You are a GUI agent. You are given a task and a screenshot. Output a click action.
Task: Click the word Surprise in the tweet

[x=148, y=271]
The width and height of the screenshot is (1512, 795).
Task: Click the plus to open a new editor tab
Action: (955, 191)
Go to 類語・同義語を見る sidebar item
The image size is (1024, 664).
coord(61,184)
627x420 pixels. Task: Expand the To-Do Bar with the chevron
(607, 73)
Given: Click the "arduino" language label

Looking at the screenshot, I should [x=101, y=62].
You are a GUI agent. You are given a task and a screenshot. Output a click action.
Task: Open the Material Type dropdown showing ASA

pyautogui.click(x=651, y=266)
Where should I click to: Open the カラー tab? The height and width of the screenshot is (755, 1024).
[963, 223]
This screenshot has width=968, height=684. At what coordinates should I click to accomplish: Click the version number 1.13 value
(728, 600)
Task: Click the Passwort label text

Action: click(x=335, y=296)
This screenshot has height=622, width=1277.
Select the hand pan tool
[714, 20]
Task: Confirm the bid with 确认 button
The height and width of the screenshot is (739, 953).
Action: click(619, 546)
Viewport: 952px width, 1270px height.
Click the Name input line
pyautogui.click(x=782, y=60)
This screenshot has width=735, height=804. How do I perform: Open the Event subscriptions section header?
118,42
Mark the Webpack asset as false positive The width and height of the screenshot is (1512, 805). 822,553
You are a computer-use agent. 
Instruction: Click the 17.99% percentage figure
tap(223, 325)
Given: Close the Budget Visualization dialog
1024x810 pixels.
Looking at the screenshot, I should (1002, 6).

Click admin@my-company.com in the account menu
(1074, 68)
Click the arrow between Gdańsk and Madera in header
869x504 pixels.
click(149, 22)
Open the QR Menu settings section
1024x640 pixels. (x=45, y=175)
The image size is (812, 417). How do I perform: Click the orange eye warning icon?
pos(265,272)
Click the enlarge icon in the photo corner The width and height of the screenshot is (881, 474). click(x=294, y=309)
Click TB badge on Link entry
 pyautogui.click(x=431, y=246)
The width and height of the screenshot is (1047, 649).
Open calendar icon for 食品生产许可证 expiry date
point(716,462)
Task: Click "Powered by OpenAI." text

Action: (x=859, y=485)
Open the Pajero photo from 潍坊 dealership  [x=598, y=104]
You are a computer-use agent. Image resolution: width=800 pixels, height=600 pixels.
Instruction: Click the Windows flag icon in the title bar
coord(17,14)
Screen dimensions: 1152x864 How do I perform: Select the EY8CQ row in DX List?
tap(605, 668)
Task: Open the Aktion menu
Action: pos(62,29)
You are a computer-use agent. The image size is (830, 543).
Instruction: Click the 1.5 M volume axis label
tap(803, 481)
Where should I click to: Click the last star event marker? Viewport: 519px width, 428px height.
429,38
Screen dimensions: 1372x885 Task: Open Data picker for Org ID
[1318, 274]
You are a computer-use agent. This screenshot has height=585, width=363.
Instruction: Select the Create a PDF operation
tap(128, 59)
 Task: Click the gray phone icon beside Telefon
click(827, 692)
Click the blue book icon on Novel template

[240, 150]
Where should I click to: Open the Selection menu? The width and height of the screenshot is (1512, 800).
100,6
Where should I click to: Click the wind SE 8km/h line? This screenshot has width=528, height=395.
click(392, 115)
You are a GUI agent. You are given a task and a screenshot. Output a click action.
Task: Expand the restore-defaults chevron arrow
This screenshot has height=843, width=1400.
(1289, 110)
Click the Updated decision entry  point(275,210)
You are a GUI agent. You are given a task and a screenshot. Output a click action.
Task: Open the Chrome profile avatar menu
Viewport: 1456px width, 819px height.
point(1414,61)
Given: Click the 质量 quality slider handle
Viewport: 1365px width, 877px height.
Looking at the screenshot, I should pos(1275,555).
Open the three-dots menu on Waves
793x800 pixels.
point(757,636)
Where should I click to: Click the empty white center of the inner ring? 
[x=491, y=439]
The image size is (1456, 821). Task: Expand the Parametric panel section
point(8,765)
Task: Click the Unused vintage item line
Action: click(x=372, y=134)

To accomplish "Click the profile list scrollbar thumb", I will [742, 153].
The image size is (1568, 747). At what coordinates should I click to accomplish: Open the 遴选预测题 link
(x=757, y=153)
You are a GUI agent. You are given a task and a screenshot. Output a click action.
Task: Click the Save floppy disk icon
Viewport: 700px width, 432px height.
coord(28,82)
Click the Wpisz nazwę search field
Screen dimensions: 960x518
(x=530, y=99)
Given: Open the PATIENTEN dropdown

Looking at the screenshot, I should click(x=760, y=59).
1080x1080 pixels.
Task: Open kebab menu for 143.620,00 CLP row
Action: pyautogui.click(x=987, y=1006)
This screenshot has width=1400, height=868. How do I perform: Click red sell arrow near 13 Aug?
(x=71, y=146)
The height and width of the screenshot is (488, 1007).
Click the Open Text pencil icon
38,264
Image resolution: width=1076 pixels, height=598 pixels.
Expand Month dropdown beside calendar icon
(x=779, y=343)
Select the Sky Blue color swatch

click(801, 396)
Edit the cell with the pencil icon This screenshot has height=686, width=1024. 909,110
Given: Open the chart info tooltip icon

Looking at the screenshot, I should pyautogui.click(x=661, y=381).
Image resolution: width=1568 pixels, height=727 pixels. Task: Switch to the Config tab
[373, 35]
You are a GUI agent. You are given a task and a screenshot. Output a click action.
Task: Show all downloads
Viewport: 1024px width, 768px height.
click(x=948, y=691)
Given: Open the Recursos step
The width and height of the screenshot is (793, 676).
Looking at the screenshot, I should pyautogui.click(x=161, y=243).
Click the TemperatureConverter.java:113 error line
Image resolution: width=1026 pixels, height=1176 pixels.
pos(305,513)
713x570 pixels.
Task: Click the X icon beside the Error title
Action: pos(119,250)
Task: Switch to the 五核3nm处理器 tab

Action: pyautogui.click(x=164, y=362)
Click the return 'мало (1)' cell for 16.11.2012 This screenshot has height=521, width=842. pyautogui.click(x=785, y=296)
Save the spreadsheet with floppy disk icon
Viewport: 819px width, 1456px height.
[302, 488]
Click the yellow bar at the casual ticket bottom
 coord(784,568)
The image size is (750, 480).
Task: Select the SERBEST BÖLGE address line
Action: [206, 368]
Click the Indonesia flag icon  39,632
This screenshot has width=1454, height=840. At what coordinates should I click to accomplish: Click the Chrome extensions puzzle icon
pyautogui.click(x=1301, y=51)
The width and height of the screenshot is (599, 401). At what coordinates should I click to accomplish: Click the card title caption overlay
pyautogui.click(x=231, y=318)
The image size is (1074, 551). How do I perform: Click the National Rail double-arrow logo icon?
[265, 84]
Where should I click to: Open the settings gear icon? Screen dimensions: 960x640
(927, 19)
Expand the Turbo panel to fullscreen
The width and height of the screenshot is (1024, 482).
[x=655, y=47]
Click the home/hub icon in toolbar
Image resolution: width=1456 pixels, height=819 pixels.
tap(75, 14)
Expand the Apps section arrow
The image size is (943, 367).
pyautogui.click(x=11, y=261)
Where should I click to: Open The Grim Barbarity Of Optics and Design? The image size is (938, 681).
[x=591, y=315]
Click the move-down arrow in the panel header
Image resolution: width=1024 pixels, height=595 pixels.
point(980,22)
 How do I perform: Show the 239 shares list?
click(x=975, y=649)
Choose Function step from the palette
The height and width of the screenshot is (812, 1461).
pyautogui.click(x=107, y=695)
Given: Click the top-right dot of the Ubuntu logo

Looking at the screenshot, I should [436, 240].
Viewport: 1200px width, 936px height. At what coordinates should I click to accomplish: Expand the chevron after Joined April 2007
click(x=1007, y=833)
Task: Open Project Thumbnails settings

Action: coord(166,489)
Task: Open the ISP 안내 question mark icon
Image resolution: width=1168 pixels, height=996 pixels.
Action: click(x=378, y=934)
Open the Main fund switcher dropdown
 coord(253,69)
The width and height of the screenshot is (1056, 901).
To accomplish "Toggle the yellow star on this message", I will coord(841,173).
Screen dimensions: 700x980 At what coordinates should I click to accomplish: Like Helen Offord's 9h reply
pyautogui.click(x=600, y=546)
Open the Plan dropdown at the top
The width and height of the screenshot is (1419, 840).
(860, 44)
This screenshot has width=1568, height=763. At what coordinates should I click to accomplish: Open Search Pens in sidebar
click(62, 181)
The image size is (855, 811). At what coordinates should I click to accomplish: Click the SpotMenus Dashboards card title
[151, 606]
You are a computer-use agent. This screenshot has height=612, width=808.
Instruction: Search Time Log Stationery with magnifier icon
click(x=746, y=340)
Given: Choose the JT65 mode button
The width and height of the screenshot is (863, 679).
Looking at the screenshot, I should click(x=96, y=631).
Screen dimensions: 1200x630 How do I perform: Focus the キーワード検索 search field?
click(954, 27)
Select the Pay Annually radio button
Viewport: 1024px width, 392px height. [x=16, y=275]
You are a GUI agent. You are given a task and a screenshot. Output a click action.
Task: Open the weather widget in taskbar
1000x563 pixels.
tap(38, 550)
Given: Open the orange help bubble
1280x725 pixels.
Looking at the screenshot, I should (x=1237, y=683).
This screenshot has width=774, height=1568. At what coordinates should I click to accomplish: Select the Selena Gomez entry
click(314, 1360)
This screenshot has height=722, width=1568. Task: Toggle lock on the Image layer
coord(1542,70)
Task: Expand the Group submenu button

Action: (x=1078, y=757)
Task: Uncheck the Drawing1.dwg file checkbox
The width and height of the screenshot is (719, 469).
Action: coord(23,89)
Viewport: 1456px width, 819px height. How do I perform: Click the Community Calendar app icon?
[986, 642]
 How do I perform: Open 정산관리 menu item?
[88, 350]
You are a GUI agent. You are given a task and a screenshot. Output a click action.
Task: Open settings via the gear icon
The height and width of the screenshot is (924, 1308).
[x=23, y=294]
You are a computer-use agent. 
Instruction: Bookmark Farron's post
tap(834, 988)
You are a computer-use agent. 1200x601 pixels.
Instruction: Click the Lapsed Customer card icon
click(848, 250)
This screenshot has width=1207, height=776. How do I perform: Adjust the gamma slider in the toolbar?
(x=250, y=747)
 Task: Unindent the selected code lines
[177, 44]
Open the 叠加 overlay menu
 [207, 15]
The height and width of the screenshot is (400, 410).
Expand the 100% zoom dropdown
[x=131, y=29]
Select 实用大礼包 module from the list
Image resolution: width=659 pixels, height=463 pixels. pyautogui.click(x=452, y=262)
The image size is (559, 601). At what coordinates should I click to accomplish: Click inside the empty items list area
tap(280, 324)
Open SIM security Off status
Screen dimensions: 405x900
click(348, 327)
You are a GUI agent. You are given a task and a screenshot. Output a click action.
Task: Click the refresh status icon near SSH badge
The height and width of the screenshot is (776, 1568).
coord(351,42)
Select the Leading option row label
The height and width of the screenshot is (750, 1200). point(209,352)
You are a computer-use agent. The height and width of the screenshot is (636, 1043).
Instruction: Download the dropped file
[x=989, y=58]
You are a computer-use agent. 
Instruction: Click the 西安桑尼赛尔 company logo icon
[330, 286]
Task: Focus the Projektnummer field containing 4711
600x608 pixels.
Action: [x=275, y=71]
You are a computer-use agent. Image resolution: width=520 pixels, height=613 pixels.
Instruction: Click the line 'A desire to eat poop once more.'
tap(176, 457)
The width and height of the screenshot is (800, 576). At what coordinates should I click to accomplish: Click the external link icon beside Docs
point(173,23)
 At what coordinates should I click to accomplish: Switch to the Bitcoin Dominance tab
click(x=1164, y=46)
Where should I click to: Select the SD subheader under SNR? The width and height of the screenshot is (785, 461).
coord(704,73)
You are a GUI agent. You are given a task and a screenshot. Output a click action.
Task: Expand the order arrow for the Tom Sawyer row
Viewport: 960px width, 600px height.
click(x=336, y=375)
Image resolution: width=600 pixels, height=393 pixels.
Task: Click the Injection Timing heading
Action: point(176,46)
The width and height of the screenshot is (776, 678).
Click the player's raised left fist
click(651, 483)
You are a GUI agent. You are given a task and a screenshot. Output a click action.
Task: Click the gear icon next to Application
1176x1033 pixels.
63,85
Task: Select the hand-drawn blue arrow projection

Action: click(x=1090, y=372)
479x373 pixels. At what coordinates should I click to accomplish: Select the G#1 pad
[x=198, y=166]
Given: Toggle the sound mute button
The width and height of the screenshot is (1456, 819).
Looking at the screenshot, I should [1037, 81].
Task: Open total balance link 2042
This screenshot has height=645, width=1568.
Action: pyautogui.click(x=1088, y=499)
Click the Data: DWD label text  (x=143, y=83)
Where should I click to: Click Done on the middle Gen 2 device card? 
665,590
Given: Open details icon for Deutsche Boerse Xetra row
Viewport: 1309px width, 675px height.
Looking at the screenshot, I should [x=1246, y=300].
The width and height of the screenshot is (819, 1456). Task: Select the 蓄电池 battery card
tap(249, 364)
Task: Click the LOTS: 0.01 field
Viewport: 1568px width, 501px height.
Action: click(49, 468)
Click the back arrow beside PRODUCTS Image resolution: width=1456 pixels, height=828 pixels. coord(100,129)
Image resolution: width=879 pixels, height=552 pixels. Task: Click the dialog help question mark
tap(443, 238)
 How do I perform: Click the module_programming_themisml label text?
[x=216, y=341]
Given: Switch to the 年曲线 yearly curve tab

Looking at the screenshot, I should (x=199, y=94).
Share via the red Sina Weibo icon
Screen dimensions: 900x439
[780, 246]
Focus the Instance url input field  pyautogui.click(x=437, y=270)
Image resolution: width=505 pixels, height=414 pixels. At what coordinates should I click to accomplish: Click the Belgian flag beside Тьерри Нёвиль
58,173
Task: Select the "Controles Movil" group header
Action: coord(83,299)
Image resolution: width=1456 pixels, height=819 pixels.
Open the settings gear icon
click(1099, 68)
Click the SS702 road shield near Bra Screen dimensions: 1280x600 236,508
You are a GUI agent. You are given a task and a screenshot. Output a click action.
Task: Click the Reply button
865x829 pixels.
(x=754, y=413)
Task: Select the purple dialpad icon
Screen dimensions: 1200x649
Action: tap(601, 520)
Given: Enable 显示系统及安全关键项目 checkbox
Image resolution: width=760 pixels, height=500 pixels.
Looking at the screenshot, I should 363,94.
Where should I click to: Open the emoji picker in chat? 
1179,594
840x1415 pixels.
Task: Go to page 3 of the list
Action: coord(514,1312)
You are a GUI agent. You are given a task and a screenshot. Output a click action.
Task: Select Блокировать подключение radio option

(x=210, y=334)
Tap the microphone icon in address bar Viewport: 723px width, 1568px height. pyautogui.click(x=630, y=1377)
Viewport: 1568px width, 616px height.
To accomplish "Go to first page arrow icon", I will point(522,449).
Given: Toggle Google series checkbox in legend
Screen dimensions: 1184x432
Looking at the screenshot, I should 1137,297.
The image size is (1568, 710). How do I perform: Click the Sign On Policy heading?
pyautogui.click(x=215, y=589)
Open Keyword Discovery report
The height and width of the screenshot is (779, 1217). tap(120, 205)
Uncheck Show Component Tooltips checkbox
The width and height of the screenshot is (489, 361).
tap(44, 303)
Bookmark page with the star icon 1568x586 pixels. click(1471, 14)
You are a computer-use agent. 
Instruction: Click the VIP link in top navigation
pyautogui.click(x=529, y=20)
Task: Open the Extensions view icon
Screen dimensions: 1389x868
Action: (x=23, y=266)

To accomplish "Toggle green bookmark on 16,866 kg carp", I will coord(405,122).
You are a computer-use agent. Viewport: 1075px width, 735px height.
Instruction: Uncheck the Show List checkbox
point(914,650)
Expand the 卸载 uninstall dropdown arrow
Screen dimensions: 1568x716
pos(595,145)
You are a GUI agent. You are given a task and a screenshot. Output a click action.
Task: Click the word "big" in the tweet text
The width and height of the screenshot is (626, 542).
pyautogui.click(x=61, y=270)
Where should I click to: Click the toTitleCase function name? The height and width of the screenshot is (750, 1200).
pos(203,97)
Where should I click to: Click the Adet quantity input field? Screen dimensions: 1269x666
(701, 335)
━━━━━━
— WORK TO COMPLETE —
Copy the material above word for word, starting at the line containing "Given: Toggle Google" and running through the end of the material, with both of those lines included.

— FULL OUTPUT —
Given: Toggle Google series checkbox in legend
Screen dimensions: 1184x432
Looking at the screenshot, I should 1137,297.
The image size is (1568, 710). How do I perform: Click the Sign On Policy heading?
pyautogui.click(x=215, y=589)
Open Keyword Discovery report
The height and width of the screenshot is (779, 1217). tap(120, 205)
Uncheck Show Component Tooltips checkbox
The width and height of the screenshot is (489, 361).
tap(44, 303)
Bookmark page with the star icon 1568x586 pixels. click(1471, 14)
You are a computer-use agent. 
Instruction: Click the VIP link in top navigation
pyautogui.click(x=529, y=20)
Task: Open the Extensions view icon
Screen dimensions: 1389x868
Action: (x=23, y=266)

To accomplish "Toggle green bookmark on 16,866 kg carp", I will coord(405,122).
You are a computer-use agent. Viewport: 1075px width, 735px height.
Instruction: Uncheck the Show List checkbox
point(914,650)
Expand the 卸载 uninstall dropdown arrow
Screen dimensions: 1568x716
pos(595,145)
You are a GUI agent. You are given a task and a screenshot. Output a click action.
Task: Click the word "big" in the tweet text
The width and height of the screenshot is (626, 542).
pyautogui.click(x=61, y=270)
Where should I click to: Click the toTitleCase function name? The height and width of the screenshot is (750, 1200).
pos(203,97)
Where should I click to: Click the Adet quantity input field? Screen dimensions: 1269x666
(701, 335)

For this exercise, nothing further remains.